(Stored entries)
_ _ _ _
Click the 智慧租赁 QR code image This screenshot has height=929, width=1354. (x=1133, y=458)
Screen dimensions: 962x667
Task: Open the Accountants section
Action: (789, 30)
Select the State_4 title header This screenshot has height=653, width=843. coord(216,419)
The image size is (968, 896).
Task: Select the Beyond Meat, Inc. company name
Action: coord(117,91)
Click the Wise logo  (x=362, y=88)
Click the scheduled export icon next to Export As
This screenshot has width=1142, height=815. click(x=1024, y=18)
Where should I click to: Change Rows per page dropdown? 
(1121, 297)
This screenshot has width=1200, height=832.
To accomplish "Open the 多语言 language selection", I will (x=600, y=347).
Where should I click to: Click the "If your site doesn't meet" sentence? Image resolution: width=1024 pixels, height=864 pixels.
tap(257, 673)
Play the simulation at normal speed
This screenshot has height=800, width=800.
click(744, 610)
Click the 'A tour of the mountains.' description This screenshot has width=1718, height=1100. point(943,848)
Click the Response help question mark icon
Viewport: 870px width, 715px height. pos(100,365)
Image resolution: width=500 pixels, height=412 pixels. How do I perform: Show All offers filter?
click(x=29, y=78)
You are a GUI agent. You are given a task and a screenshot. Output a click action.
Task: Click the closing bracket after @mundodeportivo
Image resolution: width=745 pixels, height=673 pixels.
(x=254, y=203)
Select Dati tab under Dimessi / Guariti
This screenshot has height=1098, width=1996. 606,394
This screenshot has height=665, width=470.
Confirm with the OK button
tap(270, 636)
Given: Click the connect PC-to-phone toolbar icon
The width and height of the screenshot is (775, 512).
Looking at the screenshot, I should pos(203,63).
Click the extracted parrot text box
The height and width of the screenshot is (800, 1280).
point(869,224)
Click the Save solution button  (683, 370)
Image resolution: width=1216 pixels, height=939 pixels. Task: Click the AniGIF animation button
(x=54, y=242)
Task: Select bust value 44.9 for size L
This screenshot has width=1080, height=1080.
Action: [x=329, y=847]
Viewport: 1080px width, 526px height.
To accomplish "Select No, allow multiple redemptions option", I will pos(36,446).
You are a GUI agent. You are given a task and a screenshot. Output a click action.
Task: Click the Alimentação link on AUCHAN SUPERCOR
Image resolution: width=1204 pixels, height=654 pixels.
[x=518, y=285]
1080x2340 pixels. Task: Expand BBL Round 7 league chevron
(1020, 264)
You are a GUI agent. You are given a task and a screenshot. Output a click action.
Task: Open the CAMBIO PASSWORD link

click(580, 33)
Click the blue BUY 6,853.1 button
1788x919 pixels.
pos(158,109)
_ _ _ _
▶ _WHAT TO DO_
Return all data verbatim.

▶ _TASK OUTPUT_
Click the 智慧租赁 QR code image This screenshot has height=929, width=1354. (x=1133, y=458)
Screen dimensions: 962x667
Task: Open the Accountants section
Action: (789, 30)
Select the State_4 title header This screenshot has height=653, width=843. coord(216,419)
The image size is (968, 896).
Task: Select the Beyond Meat, Inc. company name
Action: coord(117,91)
Click the Wise logo  (x=362, y=88)
Click the scheduled export icon next to Export As
This screenshot has width=1142, height=815. click(x=1024, y=18)
Where should I click to: Change Rows per page dropdown? 
(1121, 297)
This screenshot has width=1200, height=832.
To accomplish "Open the 多语言 language selection", I will (x=600, y=347).
Where should I click to: Click the "If your site doesn't meet" sentence? Image resolution: width=1024 pixels, height=864 pixels.
tap(257, 673)
Play the simulation at normal speed
This screenshot has height=800, width=800.
click(744, 610)
Click the 'A tour of the mountains.' description This screenshot has width=1718, height=1100. point(943,848)
Click the Response help question mark icon
Viewport: 870px width, 715px height. pos(100,365)
Image resolution: width=500 pixels, height=412 pixels. How do I perform: Show All offers filter?
click(x=29, y=78)
You are a GUI agent. You are given a task and a screenshot. Output a click action.
Task: Click the closing bracket after @mundodeportivo
Image resolution: width=745 pixels, height=673 pixels.
(x=254, y=203)
Select Dati tab under Dimessi / Guariti
This screenshot has height=1098, width=1996. 606,394
This screenshot has height=665, width=470.
Confirm with the OK button
tap(270, 636)
Given: Click the connect PC-to-phone toolbar icon
The width and height of the screenshot is (775, 512).
Looking at the screenshot, I should pos(203,63).
Click the extracted parrot text box
The height and width of the screenshot is (800, 1280).
point(869,224)
Click the Save solution button  (683, 370)
Image resolution: width=1216 pixels, height=939 pixels. Task: Click the AniGIF animation button
(x=54, y=242)
Task: Select bust value 44.9 for size L
This screenshot has width=1080, height=1080.
Action: [x=329, y=847]
Viewport: 1080px width, 526px height.
To accomplish "Select No, allow multiple redemptions option", I will pos(36,446).
You are a GUI agent. You are given a task and a screenshot. Output a click action.
Task: Click the Alimentação link on AUCHAN SUPERCOR
Image resolution: width=1204 pixels, height=654 pixels.
[x=518, y=285]
1080x2340 pixels. Task: Expand BBL Round 7 league chevron
(1020, 264)
You are a GUI agent. You are given a task and a screenshot. Output a click action.
Task: Open the CAMBIO PASSWORD link

click(580, 33)
Click the blue BUY 6,853.1 button
1788x919 pixels.
pos(158,109)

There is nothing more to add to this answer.